Pazu, minatore dodicenne, vede letteralmente planare dal cielo la misteriosa Sheeta. Decide di prendersi cura di lei, braccata com’è per via della pietra che porta al collo. Insieme intraprendono un’avventura alla ricerca della città perduta di Laputa.
Ventisei anni dalla prima proiezione, otto dall’arrivo in Italia con l’edizione DVD per l’Home Entertainment. E non sentirli. Il terzo lungometraggio del maestro dell’animazione giapponese Hayao Miyazaki (dopo Lupin III - Il castello di Cagliostro e Nausicaa) si mantiene giovane e arriva (finalmente) nelle sale patrie.

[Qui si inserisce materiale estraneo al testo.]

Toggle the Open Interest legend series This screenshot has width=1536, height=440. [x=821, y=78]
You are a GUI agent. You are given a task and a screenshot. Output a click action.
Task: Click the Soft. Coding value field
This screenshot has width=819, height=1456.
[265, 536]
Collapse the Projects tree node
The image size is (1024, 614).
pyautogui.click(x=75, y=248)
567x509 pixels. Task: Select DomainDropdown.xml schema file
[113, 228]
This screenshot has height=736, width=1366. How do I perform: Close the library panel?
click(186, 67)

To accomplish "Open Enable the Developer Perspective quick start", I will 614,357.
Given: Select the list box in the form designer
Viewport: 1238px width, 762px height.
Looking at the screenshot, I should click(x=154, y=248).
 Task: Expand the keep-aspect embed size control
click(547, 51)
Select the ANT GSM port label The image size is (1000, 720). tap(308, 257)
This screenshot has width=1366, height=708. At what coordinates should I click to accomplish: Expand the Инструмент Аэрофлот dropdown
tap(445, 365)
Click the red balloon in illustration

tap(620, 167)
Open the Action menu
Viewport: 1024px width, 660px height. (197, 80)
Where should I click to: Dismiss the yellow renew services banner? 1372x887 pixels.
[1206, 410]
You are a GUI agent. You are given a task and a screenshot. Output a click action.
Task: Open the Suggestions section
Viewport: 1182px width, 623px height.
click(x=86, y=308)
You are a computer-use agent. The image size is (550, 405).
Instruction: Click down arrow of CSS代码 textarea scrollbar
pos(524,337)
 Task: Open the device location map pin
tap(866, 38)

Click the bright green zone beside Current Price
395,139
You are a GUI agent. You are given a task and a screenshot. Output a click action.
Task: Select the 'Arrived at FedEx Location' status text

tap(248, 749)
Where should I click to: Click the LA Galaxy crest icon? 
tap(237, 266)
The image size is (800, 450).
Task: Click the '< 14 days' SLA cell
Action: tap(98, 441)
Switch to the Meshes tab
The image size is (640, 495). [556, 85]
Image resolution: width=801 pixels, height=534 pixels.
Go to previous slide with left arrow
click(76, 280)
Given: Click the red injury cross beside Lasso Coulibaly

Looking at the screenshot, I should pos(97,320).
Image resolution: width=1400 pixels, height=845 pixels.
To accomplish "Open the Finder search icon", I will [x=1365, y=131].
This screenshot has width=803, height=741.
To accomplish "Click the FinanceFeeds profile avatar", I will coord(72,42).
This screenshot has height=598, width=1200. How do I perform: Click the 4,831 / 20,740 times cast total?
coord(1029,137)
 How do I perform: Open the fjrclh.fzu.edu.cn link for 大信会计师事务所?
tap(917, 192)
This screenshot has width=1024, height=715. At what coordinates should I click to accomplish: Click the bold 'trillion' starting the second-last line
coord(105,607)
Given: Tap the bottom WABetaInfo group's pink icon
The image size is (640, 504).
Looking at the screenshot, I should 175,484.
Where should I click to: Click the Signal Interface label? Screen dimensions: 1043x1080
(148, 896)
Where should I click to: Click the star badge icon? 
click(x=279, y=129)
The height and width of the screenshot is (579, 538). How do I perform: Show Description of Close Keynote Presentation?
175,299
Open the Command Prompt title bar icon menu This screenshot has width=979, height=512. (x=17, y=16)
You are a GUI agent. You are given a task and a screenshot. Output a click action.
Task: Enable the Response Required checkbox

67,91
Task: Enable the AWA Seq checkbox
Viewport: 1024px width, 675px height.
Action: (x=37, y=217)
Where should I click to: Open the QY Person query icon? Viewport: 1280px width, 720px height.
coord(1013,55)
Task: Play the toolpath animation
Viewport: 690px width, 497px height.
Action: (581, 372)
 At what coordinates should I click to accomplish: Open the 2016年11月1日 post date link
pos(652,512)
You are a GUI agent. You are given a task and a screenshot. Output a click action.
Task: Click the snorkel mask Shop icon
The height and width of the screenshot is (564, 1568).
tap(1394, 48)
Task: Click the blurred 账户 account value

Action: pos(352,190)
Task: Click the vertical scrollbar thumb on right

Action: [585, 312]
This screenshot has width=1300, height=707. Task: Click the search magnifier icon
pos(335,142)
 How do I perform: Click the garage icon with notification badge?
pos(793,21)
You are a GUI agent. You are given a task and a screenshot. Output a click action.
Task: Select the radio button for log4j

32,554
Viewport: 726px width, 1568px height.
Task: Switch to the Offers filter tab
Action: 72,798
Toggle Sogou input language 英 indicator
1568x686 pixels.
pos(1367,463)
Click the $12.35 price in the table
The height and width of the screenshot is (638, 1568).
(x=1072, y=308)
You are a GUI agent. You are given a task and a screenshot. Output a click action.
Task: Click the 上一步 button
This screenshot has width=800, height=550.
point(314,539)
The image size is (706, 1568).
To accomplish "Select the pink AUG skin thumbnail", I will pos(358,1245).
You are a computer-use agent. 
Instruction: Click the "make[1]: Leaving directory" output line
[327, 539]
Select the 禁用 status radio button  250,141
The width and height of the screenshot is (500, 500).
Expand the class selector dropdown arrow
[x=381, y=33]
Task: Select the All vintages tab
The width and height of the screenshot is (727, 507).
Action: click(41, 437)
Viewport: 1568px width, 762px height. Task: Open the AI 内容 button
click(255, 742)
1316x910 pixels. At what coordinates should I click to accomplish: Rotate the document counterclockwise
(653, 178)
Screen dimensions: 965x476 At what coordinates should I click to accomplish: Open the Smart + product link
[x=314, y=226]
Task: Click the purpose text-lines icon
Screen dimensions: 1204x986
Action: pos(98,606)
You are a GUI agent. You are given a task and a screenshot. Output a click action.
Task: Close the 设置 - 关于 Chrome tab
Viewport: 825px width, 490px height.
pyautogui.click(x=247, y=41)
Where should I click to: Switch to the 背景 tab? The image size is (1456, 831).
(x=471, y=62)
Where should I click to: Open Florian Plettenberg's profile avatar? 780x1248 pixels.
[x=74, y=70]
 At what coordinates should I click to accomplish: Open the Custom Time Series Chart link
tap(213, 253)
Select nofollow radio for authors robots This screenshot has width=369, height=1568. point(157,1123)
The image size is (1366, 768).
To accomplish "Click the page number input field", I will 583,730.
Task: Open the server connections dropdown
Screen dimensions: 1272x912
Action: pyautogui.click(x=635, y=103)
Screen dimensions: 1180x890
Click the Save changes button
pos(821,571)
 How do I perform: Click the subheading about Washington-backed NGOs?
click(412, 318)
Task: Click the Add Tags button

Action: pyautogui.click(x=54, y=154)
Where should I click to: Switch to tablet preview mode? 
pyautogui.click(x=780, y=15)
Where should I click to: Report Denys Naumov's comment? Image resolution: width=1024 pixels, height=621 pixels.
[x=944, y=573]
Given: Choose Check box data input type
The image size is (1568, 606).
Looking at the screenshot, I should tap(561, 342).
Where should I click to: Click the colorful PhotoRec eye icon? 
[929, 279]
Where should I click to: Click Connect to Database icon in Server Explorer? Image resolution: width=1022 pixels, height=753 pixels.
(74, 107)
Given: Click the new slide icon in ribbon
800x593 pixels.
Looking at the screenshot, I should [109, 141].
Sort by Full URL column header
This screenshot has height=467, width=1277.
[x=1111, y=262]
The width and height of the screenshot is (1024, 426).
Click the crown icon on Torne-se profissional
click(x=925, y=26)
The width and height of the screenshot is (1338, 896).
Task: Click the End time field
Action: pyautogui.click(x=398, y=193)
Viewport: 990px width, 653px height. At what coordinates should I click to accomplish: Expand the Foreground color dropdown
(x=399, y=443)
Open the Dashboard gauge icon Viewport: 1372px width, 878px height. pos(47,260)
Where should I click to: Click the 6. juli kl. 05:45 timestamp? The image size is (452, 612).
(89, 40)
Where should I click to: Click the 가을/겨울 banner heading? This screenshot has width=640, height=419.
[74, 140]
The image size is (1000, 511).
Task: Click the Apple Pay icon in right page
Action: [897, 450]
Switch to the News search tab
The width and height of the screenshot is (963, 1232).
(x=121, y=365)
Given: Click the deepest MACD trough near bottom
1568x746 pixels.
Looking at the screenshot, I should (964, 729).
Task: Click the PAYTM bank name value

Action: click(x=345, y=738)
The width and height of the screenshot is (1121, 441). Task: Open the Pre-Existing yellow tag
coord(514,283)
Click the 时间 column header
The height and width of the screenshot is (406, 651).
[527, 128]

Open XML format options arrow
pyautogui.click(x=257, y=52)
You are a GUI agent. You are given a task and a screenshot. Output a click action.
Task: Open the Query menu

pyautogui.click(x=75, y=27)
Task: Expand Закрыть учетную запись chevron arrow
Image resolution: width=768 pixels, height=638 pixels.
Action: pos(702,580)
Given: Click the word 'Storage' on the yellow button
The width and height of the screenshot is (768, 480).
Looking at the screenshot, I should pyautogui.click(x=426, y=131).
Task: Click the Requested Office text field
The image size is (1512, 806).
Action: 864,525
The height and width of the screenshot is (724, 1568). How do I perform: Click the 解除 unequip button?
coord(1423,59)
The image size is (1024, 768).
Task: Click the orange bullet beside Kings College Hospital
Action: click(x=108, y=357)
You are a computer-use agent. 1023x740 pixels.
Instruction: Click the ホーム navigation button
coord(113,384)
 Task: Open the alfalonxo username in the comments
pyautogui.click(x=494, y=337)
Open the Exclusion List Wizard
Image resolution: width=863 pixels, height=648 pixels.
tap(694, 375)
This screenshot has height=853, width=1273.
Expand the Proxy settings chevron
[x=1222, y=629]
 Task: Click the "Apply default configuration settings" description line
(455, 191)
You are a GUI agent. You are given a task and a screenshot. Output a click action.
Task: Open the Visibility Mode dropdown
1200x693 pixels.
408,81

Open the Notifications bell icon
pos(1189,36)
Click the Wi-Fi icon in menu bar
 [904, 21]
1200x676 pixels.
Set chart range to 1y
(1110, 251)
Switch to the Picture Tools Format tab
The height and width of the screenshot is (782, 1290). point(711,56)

Per i non addetti ai lavori: non è una becera operazione di mercato per gli aficionados feticisti del Sol Levante. Perché dietro un film così, c’è un intero manifesto poetico intarsiato fra natura (e naturalismo) e sogno. Ambientazione onirica che riporta ad un’era pre-industriale, antimilitarismo (è proprio il caso di dire!) militante, contatto con gli elementi del creato. Massimi livelli di creatività narrativa. Il cinema del premio Oscar (per La città incantata) Miyazaki, insomma. Che ha fatto sognare più di una generazione di amanti dell’animazione orientale intesa come forma d’arte, dotta, contaminata, non poco, dalla letteratura europea. Buon viaggio allora, siamo mica in un cartoon! Uno qualsiasi almeno.